##### Task material #####

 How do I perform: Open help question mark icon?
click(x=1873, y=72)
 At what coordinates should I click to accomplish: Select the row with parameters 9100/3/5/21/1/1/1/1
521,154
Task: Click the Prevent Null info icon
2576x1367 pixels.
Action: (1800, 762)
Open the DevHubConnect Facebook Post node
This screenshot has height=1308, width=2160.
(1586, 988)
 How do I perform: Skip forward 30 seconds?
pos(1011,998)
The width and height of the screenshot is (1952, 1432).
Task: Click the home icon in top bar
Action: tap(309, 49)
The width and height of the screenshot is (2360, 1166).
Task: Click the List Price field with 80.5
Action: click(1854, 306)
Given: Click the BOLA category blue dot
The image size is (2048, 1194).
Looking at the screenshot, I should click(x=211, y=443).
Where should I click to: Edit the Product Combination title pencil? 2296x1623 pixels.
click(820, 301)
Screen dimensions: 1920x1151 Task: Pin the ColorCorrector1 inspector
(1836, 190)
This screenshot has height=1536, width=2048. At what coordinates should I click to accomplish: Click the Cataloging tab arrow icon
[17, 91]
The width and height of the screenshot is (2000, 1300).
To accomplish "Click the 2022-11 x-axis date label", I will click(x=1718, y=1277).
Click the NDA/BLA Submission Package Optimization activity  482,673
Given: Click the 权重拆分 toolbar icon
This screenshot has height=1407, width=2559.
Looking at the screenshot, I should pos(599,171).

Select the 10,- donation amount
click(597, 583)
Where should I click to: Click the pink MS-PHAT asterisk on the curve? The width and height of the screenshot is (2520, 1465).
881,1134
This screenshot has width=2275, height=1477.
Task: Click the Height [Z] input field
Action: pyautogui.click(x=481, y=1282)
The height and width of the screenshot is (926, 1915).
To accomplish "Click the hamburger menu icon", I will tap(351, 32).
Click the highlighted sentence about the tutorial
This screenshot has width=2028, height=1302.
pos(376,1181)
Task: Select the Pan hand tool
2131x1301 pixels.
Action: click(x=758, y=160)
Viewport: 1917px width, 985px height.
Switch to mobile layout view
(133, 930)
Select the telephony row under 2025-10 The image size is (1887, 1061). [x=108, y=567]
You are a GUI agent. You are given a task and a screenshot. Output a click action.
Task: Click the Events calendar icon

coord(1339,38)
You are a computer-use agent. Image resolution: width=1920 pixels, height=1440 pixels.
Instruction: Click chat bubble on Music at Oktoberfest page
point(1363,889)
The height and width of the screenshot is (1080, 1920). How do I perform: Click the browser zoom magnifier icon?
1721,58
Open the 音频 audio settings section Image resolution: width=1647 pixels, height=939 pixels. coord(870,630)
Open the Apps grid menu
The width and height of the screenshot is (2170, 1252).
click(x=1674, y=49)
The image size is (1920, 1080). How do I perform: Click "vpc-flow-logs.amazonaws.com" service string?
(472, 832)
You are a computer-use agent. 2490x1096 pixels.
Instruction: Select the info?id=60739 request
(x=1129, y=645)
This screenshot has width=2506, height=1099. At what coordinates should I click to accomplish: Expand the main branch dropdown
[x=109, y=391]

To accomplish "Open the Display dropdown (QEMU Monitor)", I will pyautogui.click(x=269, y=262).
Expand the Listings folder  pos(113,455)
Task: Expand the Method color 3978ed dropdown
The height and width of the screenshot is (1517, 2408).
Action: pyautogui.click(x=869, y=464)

#####

Exercise details:
Print exactly the lines above, starting at the line that contains "Instruction: Select the info?id=60739 request" and ending with the last line of the records, both included.

Answer section:
Instruction: Select the info?id=60739 request
(x=1129, y=645)
This screenshot has width=2506, height=1099. At what coordinates should I click to accomplish: Expand the main branch dropdown
[x=109, y=391]

To accomplish "Open the Display dropdown (QEMU Monitor)", I will pyautogui.click(x=269, y=262).
Expand the Listings folder  pos(113,455)
Task: Expand the Method color 3978ed dropdown
The height and width of the screenshot is (1517, 2408).
Action: pyautogui.click(x=869, y=464)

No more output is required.